2. Un rythme de réduction des effectifs plus soutenu que prévu

Le programme 624 Pilotage des ressources humaines, qui regroupe la totalité des dépenses de personnel de la DILA ainsi que celles de la SACIJO (Société anonyme de composition et d'impression du Journal officiel), a vu seulement 88 % de ses crédits consommés, en AE comme en CP. Cet écart découle principalement d'un rythme de réduction des effectifs plus rapide qu'anticipé par la loi de finances initiale.

Dans la continuité de la politique de réduction des effectifs engagée par la DILA en 2015, les effectifs de la DILA ont diminué de 42 ETP en 2019, tandis que le schéma prévisionnel prévoyait une diminution de 38 ETP seulement.
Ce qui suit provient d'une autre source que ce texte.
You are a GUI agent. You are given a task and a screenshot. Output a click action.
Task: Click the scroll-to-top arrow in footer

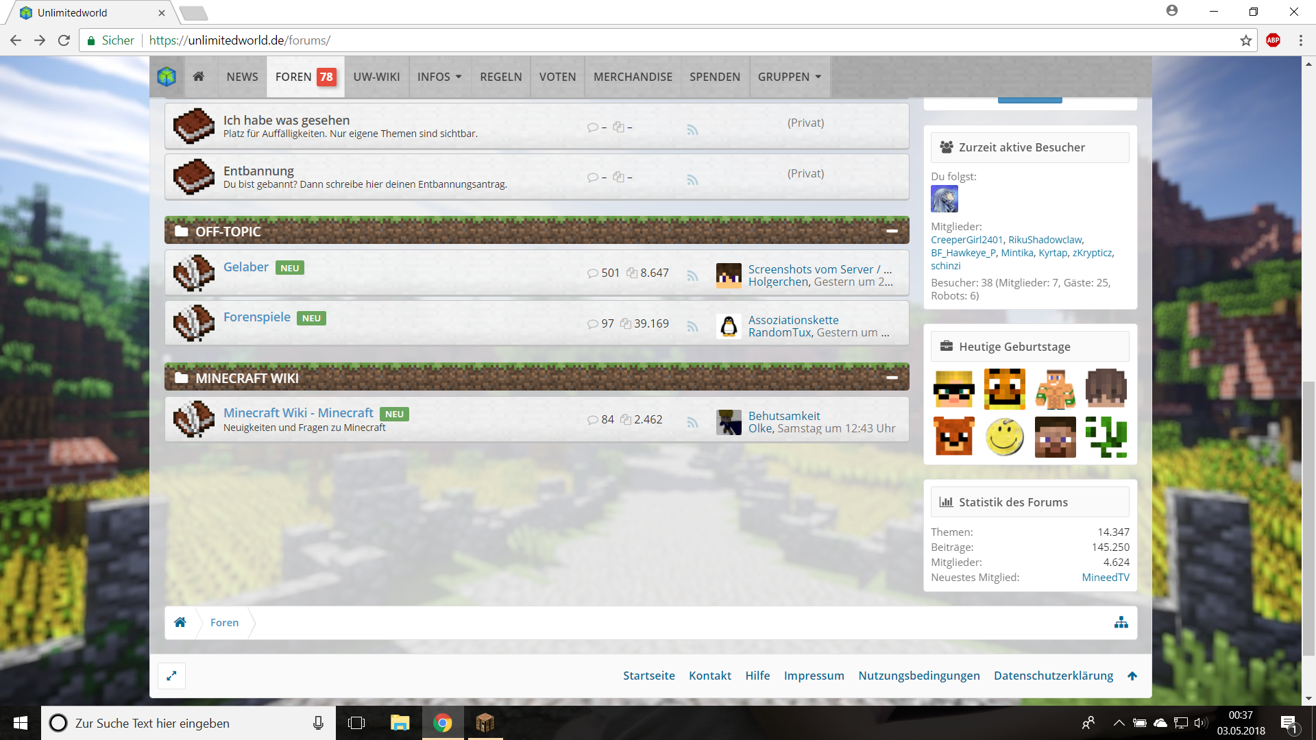[x=1132, y=676]
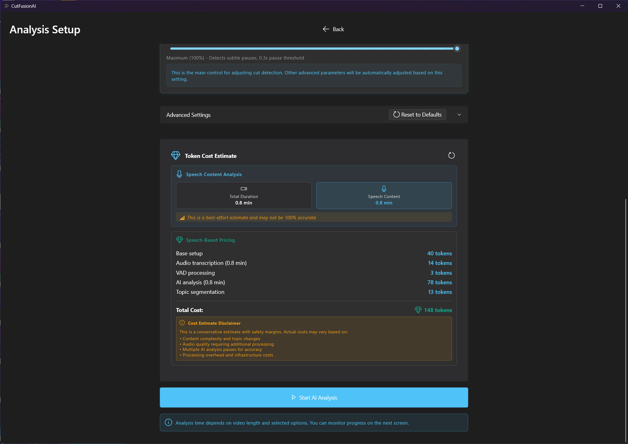Click the green diamond Speech-Based Pricing icon
The width and height of the screenshot is (628, 444).
coord(179,240)

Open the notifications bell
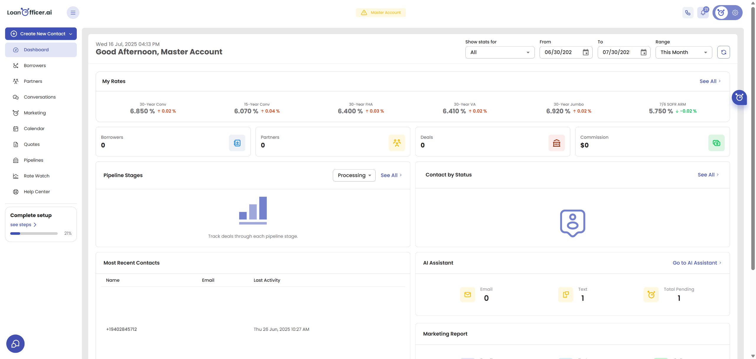tap(703, 13)
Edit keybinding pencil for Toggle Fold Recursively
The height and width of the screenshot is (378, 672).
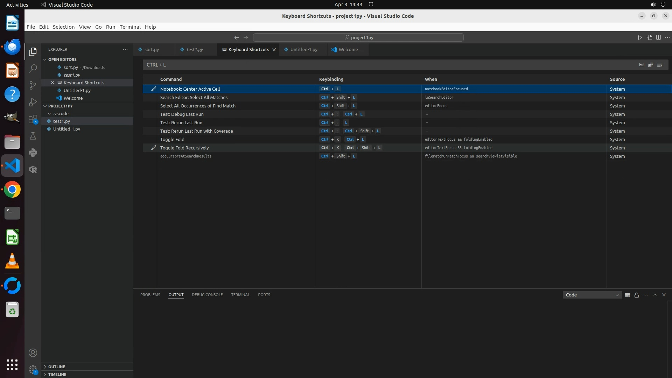pos(153,148)
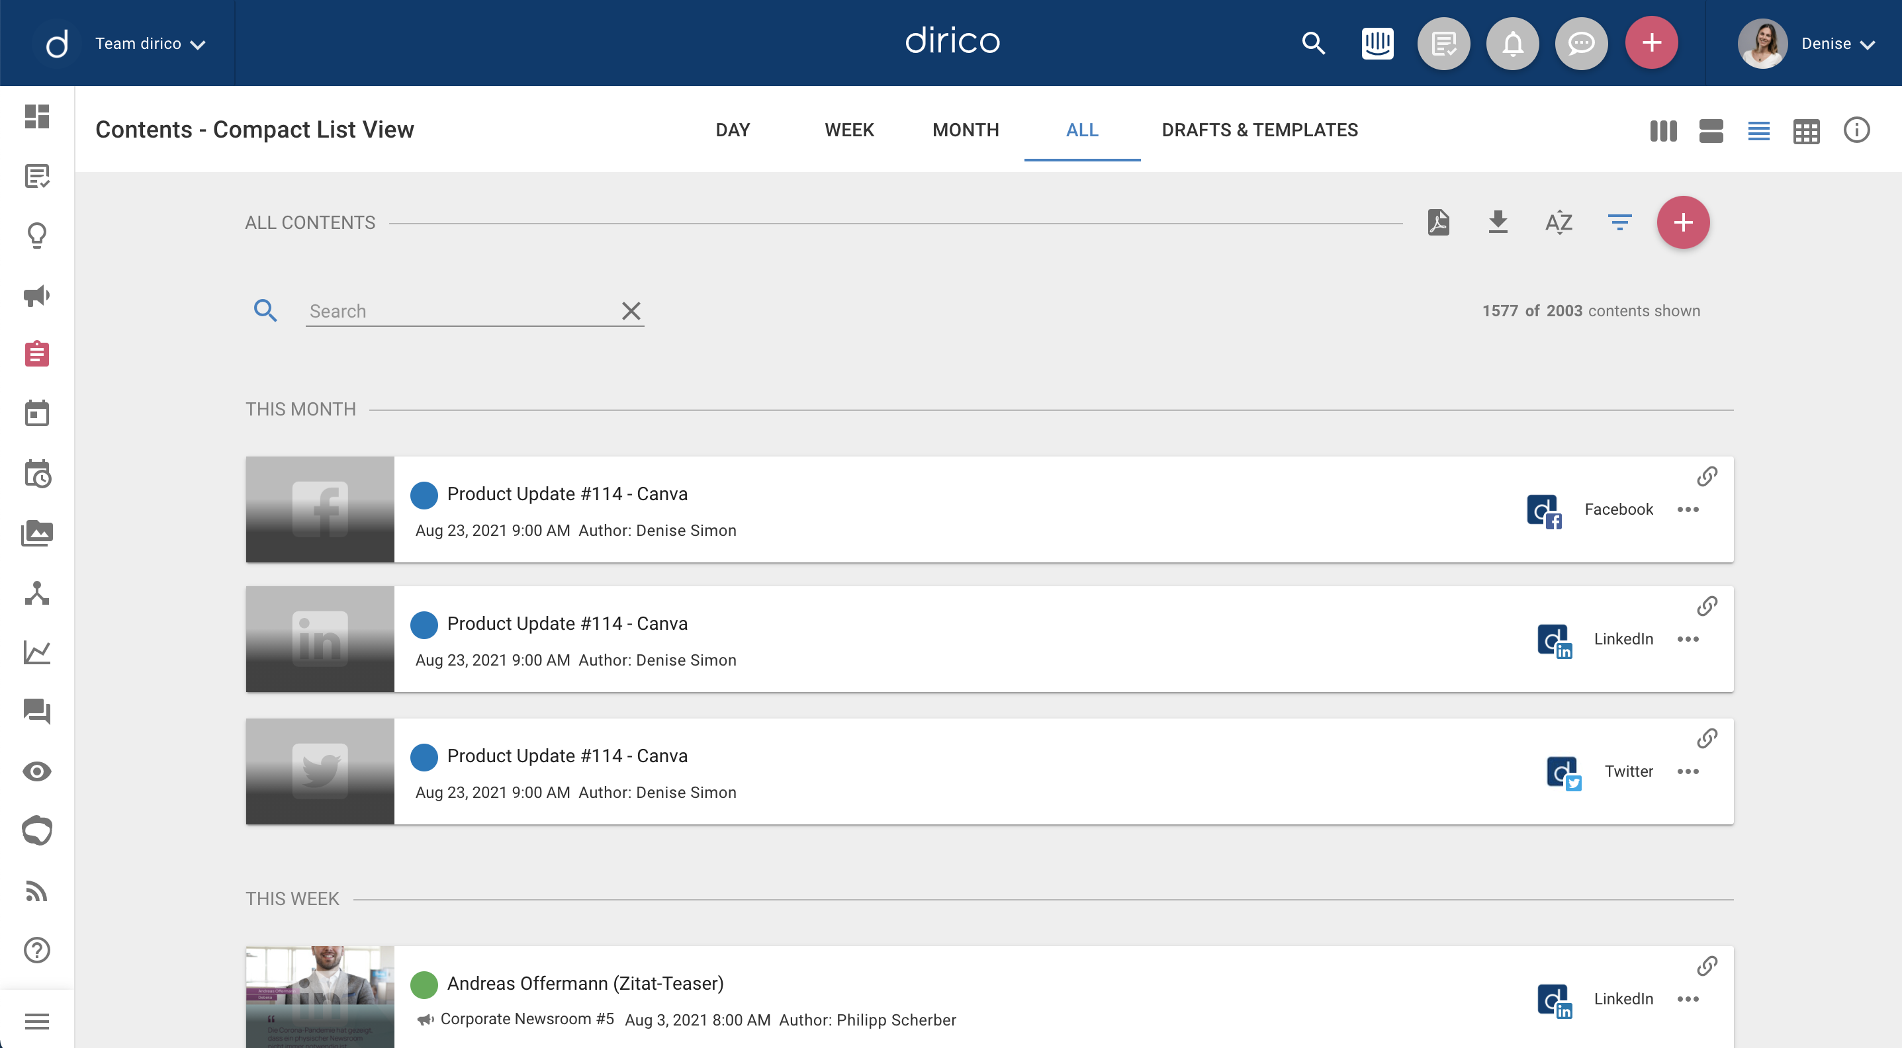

Les dépenses de personnel du budget annexe s'élèvent ainsi à un total de 62,9 millions d'euros en 2019, soit une diminution de 3,3 millions d'euros par rapport à 2018.

Réduction des effectifs de la DILA depuis 2016

(en ETP)

Année

2016

2017

2018

2019

Baisse

-20

-68

-66

-42

Source : commission des finances du Sénat (à partir des documents budgétaires)

Le rapporteur spécial salue ainsi les efforts de gestion menés par la DILA et l'encourage à poursuivre la réduction de ses effectifs, dans un contexte de transformation numérique de la plupart de ses activités.

3. Un maintien discutable de l'existence du budget annexe

À l'instar de la Cour des comptes117(*), le rapporteur spécial s'interroge sur la pertinence du maintien des crédits du budget annexe Publications officielles et information administrative en dehors du budget général de l'État, dans un contexte de décorrélation croissante entre les recettes de la DILA et les activités financées par ces dernières.

En effet, conformément à la loi organique relative aux lois de finances, les budgets annexes retracent « les seules opérations des services de l'État (...) résultant de leur activité de production de biens ou de prestation de services donnant lieu au paiement de redevances, lorsqu'elles sont effectuées à titre principal par lesdits services ». Or, si elle tire bien près de 97 % de ses ressources des recettes d'annonces légales (BOAMP et BODACC118(*)), la DILA n'en exerce pas moins, le plus souvent à titre gratuit, un nombre croissant d'activités (impression, édition, services numériques) sans lien avec le domaine des annonces légales.

À moyen terme, le budget annexe pourrait donc être supprimé et voir ses composantes intégrées au budget général, au sein de la mission Direction de l'action du Gouvernement, qui regroupe l'ensemble des entités rattachées au Premier ministre, dont dépend également la DILA.


* 117 Note d'exécution budgétaire 2019 du budget annexe Publications officielles et information administrative, mai 2020.

* 118 Bulletin officiel des annonces de marchés publics et Bulletin officiel des annonces civiles et commerciales.